> _To-do list_
A) Using the best-practices page below, decide whether each statement agrees with it. Answer yes or no for each, and quote the words from the page that decide it.
(i) A rotated key takes effect without restarting the process.
(ii) The page recommends using a separate key for each environment.
(iii) For streaming, the inactivity timer between chunks should be set up inside fetch.
B) Rewrite part of the best-practices page, beginning at the words that have "Production-readiness checklist —" and stopping after "and complicates revocation.". Swap "quarterly" for "monthly".

> _Passage to read_
══════════════════════════════

Qubittron Bastion
TypeScript SDK

Best practices

Production-readiness checklist — secrets, retries, timeouts, observability, cost control.

A short, opinionated list. Treat it as a checklist, not a tutorial.

Secrets

  • Never embed BASTION_API_KEY in client-side bundles. Bundlers will inline it. Proxy through your server. See Environments → Browsers.
  • Rotate quarterly, and on any suspected leak. The SDK reads the env var on construction — restart the process to pick up a new key.
  • Use a key per environment (dev, staging, prod). Mixing them masks misuse and complicates revocation.
  • Don't log err.body raw when handling errors — upstreams sometimes echo request fragments that include user content. Log status, code, type, and a redacted view of body.

Timeouts

fetch has no default timeout. A hung connection on a hot path will pin a worker until the runtime kills it (minutes, sometimes never). Always wire one:

const client = new Bastion({
  apiKey: process.env.BASTION_API_KEY,
  fetch: (url, init) => {
    const ac = new AbortController();
    const timer = setTimeout(() => ac.abort(), 60_000);
    return globalThis.fetch(url, { ...init, signal: ac.signal })
      .finally(() => clearTimeout(timer));
  },
});

For streaming, the "timeout" you want is usually time-to-first-byte plus an inactivity timer between chunks — not a wall-clock budget — so consumers can complete long generations. Implement that in your iteration loop, not in fetch.

Retries

  • Retry: RateLimitError, UpstreamError, APIConnectionError.

══════════════════════════════

> _Raw data_

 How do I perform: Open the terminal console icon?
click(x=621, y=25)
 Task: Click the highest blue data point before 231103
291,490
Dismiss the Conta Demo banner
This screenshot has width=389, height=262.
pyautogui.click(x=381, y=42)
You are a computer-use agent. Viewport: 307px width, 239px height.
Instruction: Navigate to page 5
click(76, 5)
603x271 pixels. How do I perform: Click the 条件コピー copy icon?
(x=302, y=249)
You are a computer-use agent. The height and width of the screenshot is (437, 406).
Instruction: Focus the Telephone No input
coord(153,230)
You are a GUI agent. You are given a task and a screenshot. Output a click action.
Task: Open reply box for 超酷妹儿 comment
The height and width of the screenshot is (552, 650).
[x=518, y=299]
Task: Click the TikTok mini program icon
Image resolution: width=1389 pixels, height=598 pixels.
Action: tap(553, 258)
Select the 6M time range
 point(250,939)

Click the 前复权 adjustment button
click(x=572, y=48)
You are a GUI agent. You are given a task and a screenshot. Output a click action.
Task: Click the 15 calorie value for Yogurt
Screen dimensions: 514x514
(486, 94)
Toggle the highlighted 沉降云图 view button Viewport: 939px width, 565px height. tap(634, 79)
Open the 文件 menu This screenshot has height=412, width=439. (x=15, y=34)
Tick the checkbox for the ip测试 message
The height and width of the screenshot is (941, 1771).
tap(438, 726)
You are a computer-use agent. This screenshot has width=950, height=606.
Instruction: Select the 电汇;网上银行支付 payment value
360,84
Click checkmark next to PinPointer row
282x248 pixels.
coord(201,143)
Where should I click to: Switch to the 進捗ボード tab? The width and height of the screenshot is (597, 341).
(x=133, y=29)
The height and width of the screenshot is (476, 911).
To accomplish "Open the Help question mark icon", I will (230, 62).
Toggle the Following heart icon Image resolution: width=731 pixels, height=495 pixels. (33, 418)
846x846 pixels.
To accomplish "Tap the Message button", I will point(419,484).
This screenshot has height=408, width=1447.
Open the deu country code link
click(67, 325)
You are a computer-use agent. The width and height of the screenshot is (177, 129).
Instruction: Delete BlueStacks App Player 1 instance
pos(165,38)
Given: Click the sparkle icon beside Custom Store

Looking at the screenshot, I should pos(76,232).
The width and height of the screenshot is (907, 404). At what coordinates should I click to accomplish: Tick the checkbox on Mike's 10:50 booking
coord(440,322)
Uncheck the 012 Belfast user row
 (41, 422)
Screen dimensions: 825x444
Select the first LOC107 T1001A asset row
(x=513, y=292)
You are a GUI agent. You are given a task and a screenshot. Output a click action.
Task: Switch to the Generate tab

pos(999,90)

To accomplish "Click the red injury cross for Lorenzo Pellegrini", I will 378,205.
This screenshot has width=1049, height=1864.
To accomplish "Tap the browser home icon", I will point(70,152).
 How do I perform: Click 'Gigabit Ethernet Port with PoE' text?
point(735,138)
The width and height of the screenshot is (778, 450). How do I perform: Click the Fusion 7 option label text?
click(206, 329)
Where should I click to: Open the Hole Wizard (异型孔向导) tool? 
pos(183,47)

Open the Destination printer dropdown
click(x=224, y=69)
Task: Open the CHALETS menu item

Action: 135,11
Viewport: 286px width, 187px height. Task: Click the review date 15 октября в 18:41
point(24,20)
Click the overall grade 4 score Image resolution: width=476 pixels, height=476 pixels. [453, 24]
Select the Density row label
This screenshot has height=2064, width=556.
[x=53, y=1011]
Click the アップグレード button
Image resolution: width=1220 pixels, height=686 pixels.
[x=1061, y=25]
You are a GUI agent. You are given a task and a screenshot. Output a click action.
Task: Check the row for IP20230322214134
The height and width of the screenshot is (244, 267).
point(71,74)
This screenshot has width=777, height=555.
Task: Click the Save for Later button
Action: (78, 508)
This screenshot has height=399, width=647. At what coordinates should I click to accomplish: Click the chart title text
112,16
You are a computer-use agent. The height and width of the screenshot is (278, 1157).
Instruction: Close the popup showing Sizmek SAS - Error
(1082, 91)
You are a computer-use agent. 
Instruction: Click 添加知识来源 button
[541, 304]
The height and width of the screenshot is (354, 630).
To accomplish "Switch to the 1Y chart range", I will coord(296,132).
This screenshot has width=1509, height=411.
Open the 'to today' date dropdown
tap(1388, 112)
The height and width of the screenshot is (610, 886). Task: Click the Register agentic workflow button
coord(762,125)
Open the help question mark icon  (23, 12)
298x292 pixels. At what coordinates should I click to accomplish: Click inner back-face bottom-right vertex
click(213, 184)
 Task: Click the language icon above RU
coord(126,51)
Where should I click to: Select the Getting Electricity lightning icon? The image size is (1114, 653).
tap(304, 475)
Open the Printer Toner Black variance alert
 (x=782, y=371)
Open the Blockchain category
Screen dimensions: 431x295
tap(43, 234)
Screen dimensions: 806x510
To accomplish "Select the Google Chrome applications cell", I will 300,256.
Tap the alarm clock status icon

══════════════════════════════

> _Per-task outputs_
A)
(i) No: "The SDK reads the env var on construction — restart the process to pick up a new key."
(ii) Yes: "Use a key per environment (dev, staging, prod)."
(iii) No: "Implement that in your iteration loop, not in fetch."

B)
Production-readiness checklist — secrets, retries, timeouts, observability, cost control.

A short, opinionated list. Treat it as a checklist, not a tutorial.

Secrets

  • Never embed BASTION_API_KEY in client-side bundles. Bundlers will inline it. Proxy through your server. See Environments → Browsers.
  • Rotate monthly, and on any suspected leak. The SDK reads the env var on construction — restart the process to pick up a new key.
  • Use a key per environment (dev, staging, prod). Mixing them masks misuse and complicates revocation.